But as I mentioned in the opening hour of today's excursion into broadcast excellence, the AP today has an entirely different take on the government shutdown.
Their headline on their story is pst, no shutdown during a government shutdown.
They know that if there's a government shutdown this time, it's the Democrats are going to take the hit.
So state-run AP is, it's really not going to shut down.
There's no shutdown if it shuts down.
Social Security checks would still go out.
That's the first sentence of the story.
Troops would remain at their posts.
The wrong boats would still be chartered in Libya to get Americans out of the country.
Furloughed federal workers probably would get paid.
And virtually every essential government agency like the FBI, the Border Patrol, the Coast Guard would remain open.
Now, all this is a direct contradiction of the lies that Harry Reid, the rest of the Democrats have been spreading about a possible shutdown.
And then AP says, that's the little-known truth about a government shutdown.
It doesn't shut down.
Hey, if the Republicans shut down the government, it's not really a shutdown because they know that the Democrats are going to take the hit on this one.
So very simple to explain.
Some might know what, not know what AP is doing here, but we do.
And it won't be on March 5th, AP says, even if the combatants on Capitol Hill can't resolve enough differences to pass a stopgap spending bill to fund the government while they hash out legislation to cover the last seven months of the budget year.
Fewer than half of the 2.1 million federal workers subject to a shutdown would be forced off the job if the regime followed the path taken by Reagan, Bush, and Bill Clinton.
And that's not counting 600,000 Postal Service employees or 1.6 million uniformed military persons.
So you see, folks, it can be a shutdown even if there is one.
No shutdown.
Proof positive that AP understands full well the Democrats are the ones taking the hit.
Brief timeout.
Open line Friday resumes.
El Rushbo back before you know it.
I saw a picture of Mick Jagger the other day speaking of the Rolling Stones here in the bumper rotation.
I thought, my gosh, man, iron your face.
It was, it was, I stunned.
At any rate, back to the phones.
Open line Friday, Winston-Salem, North Carolina.
This is Lenny.
Hello, sir, and I thank you for waiting.
Hi.
Oh, man.
Thank you so much for taking my call.
The Super Mega Dittos, Maharashi.
Thank you, sir.
Thank you.
I love your energy, my man.
Oh, thank you, Becky.
Listen, I'm so excited because, you know, I've been listening to you for 22 years.
You are a man of your word.
You are worth your salt.
I thank God for you each and every day.
Like I was telling Bo Snerdley, you know, being an African American, I've been a 22-year in-the-closet rush listener.
But I'm out of the closet.
I can't take it no more.
I was telling Bo Snurley that, you know, while it's like deja vu, I'm listening to the wrong fairies being sent to evacuate our people from Tripoli.

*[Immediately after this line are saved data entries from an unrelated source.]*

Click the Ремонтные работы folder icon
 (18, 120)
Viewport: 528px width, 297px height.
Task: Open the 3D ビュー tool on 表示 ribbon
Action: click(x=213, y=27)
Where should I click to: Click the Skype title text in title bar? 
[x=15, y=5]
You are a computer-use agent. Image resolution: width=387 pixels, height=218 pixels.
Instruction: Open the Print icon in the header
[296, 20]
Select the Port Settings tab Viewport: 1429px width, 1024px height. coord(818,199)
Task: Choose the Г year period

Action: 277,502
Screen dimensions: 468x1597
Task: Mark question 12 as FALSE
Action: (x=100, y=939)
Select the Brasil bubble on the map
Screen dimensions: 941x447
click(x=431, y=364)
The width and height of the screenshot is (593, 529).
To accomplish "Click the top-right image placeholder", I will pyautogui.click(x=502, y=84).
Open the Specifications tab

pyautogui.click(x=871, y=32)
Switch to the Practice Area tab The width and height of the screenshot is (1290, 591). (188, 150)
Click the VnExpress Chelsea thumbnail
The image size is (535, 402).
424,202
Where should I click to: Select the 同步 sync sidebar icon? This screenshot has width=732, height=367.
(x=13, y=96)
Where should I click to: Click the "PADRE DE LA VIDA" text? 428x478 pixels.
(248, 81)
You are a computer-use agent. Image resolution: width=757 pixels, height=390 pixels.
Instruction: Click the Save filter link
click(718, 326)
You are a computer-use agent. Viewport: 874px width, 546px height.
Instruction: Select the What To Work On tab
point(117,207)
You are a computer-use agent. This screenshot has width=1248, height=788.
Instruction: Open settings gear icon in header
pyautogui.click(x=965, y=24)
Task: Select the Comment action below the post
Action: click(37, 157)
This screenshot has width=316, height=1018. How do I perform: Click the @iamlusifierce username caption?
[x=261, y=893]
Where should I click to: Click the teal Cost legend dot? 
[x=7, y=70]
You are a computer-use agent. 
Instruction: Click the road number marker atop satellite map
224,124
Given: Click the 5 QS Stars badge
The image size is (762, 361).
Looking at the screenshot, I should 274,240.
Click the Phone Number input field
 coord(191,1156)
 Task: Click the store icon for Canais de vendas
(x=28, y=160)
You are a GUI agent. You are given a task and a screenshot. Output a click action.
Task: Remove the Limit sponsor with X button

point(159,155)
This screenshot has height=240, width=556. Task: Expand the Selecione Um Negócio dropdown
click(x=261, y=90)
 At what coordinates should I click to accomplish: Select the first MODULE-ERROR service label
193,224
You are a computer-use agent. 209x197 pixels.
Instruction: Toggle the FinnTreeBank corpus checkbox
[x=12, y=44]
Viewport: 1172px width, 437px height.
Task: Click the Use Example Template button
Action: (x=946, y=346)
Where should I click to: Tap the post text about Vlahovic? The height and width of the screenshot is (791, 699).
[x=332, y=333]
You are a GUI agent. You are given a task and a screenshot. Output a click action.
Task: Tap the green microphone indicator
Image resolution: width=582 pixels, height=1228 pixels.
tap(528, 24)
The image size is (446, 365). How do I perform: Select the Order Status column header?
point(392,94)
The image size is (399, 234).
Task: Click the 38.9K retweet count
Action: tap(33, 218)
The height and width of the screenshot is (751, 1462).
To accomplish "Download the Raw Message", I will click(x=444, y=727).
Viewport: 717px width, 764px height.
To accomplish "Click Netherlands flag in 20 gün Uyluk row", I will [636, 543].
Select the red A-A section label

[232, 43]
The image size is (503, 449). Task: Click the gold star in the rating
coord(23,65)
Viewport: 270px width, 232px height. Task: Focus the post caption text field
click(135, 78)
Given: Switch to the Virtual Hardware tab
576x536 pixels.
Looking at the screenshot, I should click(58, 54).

And I'm like, is this Iran 1979?
Is Jimmy Carter back in office?
It's like the Twilight Zone.
It is.
It's Carter's second term.
It's a pretty good analogy that you've got there.
It's crazy.
And see, and it was because of Carter that made me join the Navy.
And I was over in Lebanon.
I was over in that region in 1982 and 83 when we lost my friends and the Marines and stuff like that.
And to have someone that's so passive in the office who doesn't have, he's not worth his salt.
He won't stand up and say anything to his buddies in the Middle East.
And that's what they are.
They're his friends.
It's some kind of connection, you know.
And not trying to be conspiratorial, but that's what's going on.
It's not conspiratorial at all.
Right.
You're just being, I think, very, very astute in your observation.
Well, I have, you know what?
I get to thank God, and I get to thank you for that because, like I said, Rush, I've been listening to you for 22 years.
And, you know, I don't come out the box and tell people, well, this is what Rush says.
I take your knowledge that you put out there for all of us listeners, and I just present it in the way that I was made.
Ladies and gentlemen, if I may interrupt for just a second here, Lenny, for those of you new to the program today, this caller is showing the proper reverence.
Okay, Lenny, continue.
Yeah, and so, you know, as I said, man, I started listening to you.
I'll never forget the first time I started listening to you.
It was like, it was 1988.
I was working as security guard back at a company that's defunct now, telecommunication company in Crystal City, and listened to you on WMAL.
Then I moved to Colorado Springs.
Then I moved to, you know, North Carolina.
And I'm just an avid listener.
I absorb everything you say.
You know, I'm not a mind-numb robot, but I check what you say.
I bought products that you have suggested, and they work as you have stated.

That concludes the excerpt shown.